_Collected data_
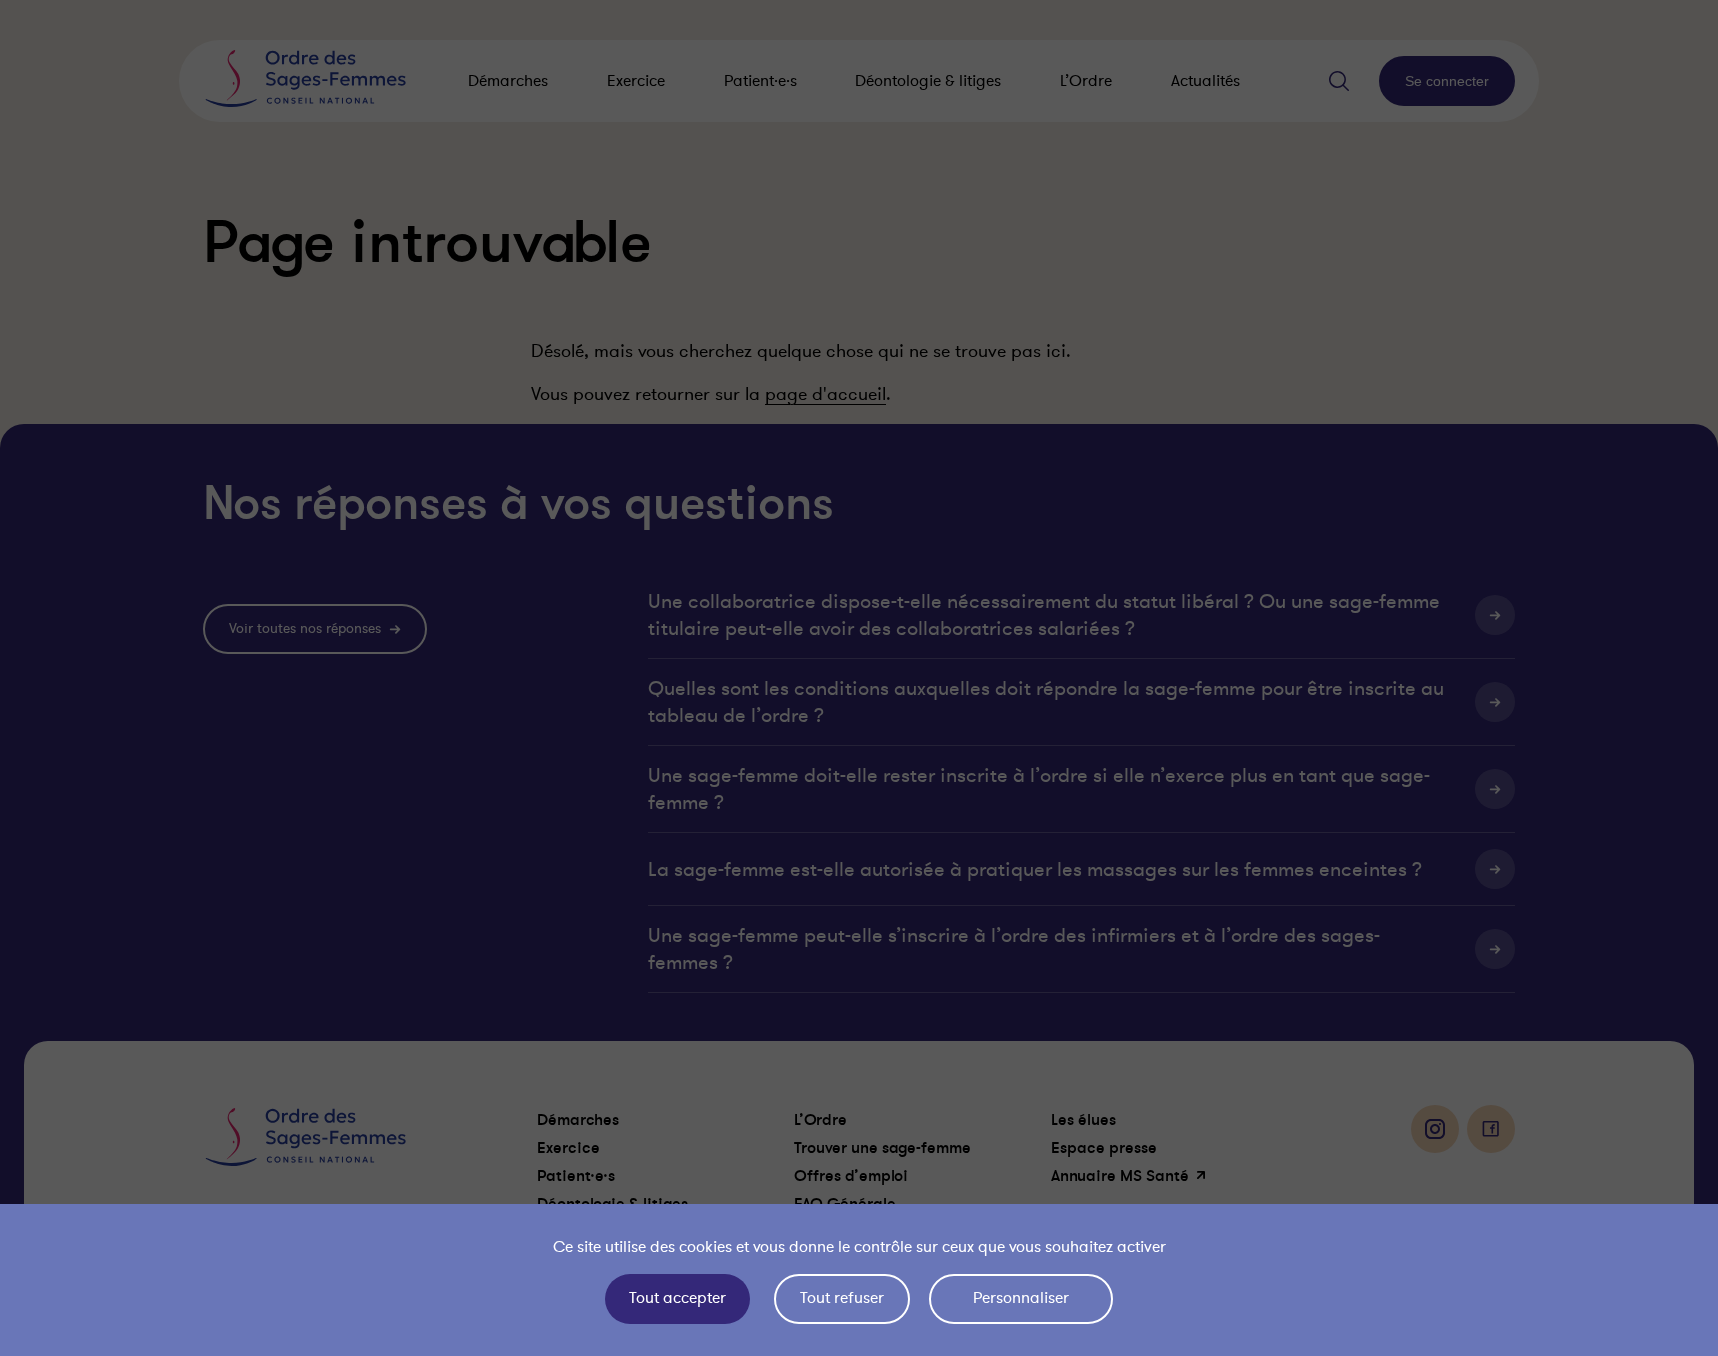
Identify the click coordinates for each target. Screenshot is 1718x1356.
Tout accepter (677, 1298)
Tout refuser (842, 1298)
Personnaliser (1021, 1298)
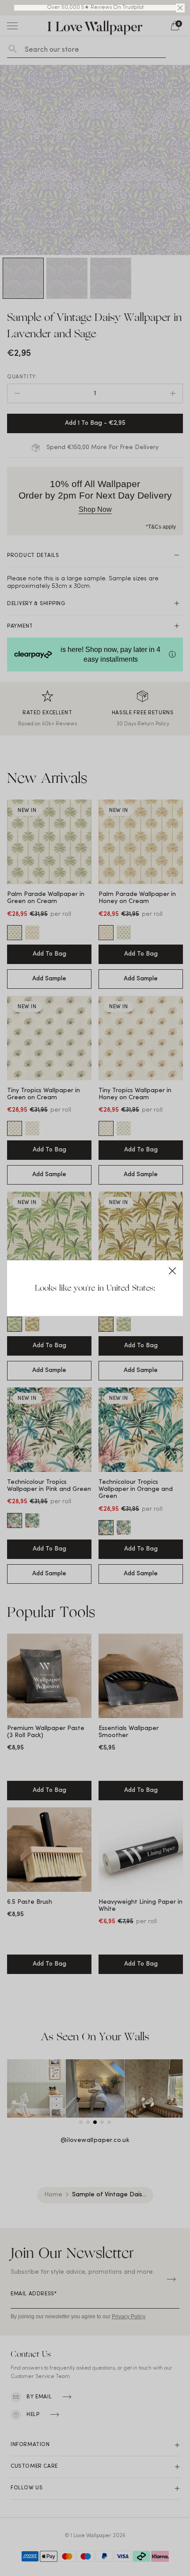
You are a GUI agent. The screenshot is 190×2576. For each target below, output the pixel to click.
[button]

_WHAT THE TASK REQUIRES_
Pictures excluded, output exactly the line that contains "Personnaliser (1021, 1298)" and every line after it to the end of the data above.

_THE ANSWER_
Personnaliser (1021, 1298)
You are a GUI agent. The screenshot is 190×2576. For each target below, output the pixel to click.
[button]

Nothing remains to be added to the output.